— What the task requires —
Copy the records below word for word, keeping every line in its original order and form.

— Dataset content —
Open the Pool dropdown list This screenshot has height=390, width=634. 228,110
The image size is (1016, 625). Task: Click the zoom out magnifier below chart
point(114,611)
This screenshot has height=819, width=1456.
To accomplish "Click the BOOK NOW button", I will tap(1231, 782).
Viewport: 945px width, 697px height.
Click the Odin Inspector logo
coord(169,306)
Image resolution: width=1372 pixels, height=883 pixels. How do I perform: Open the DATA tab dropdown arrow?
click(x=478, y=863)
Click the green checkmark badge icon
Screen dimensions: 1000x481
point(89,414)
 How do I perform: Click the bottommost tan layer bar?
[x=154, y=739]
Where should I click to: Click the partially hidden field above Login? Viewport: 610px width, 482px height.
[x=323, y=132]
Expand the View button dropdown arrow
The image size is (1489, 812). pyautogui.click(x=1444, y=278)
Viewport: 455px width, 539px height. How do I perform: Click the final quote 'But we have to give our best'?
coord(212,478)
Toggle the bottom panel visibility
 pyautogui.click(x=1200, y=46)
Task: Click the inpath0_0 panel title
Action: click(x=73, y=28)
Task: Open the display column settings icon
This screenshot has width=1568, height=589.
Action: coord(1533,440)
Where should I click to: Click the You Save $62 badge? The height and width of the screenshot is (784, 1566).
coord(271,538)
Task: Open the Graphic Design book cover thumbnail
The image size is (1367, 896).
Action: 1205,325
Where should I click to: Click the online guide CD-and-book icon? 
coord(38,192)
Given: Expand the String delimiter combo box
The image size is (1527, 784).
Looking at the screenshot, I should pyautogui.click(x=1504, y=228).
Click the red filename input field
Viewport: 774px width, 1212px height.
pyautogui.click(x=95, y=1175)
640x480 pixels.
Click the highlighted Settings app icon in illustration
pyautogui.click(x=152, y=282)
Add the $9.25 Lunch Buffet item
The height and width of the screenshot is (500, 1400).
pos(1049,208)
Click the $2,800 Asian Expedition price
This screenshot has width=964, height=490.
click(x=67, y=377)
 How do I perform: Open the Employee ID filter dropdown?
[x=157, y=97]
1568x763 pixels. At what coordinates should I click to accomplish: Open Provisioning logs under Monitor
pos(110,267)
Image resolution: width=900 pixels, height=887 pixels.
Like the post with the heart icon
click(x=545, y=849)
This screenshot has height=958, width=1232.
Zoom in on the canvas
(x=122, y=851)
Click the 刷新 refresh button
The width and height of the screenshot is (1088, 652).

— Task result —
Open the Pool dropdown list This screenshot has height=390, width=634. 228,110
The image size is (1016, 625). Task: Click the zoom out magnifier below chart
point(114,611)
This screenshot has height=819, width=1456.
To accomplish "Click the BOOK NOW button", I will tap(1231, 782).
Viewport: 945px width, 697px height.
Click the Odin Inspector logo
coord(169,306)
Image resolution: width=1372 pixels, height=883 pixels. How do I perform: Open the DATA tab dropdown arrow?
click(x=478, y=863)
Click the green checkmark badge icon
Screen dimensions: 1000x481
point(89,414)
 How do I perform: Click the bottommost tan layer bar?
[x=154, y=739]
Where should I click to: Click the partially hidden field above Login? Viewport: 610px width, 482px height.
[x=323, y=132]
Expand the View button dropdown arrow
The image size is (1489, 812). pyautogui.click(x=1444, y=278)
Viewport: 455px width, 539px height. How do I perform: Click the final quote 'But we have to give our best'?
coord(212,478)
Toggle the bottom panel visibility
 pyautogui.click(x=1200, y=46)
Task: Click the inpath0_0 panel title
Action: click(x=73, y=28)
Task: Open the display column settings icon
This screenshot has width=1568, height=589.
Action: coord(1533,440)
Where should I click to: Click the You Save $62 badge? The height and width of the screenshot is (784, 1566).
coord(271,538)
Task: Open the Graphic Design book cover thumbnail
The image size is (1367, 896).
Action: 1205,325
Where should I click to: Click the online guide CD-and-book icon? 
coord(38,192)
Given: Expand the String delimiter combo box
The image size is (1527, 784).
Looking at the screenshot, I should pyautogui.click(x=1504, y=228).
Click the red filename input field
Viewport: 774px width, 1212px height.
pyautogui.click(x=95, y=1175)
640x480 pixels.
Click the highlighted Settings app icon in illustration
pyautogui.click(x=152, y=282)
Add the $9.25 Lunch Buffet item
The height and width of the screenshot is (500, 1400).
pos(1049,208)
Click the $2,800 Asian Expedition price
This screenshot has width=964, height=490.
click(x=67, y=377)
 How do I perform: Open the Employee ID filter dropdown?
[x=157, y=97]
1568x763 pixels. At what coordinates should I click to accomplish: Open Provisioning logs under Monitor
pos(110,267)
Image resolution: width=900 pixels, height=887 pixels.
Like the post with the heart icon
click(x=545, y=849)
This screenshot has height=958, width=1232.
Zoom in on the canvas
(x=122, y=851)
Click the 刷新 refresh button
The width and height of the screenshot is (1088, 652).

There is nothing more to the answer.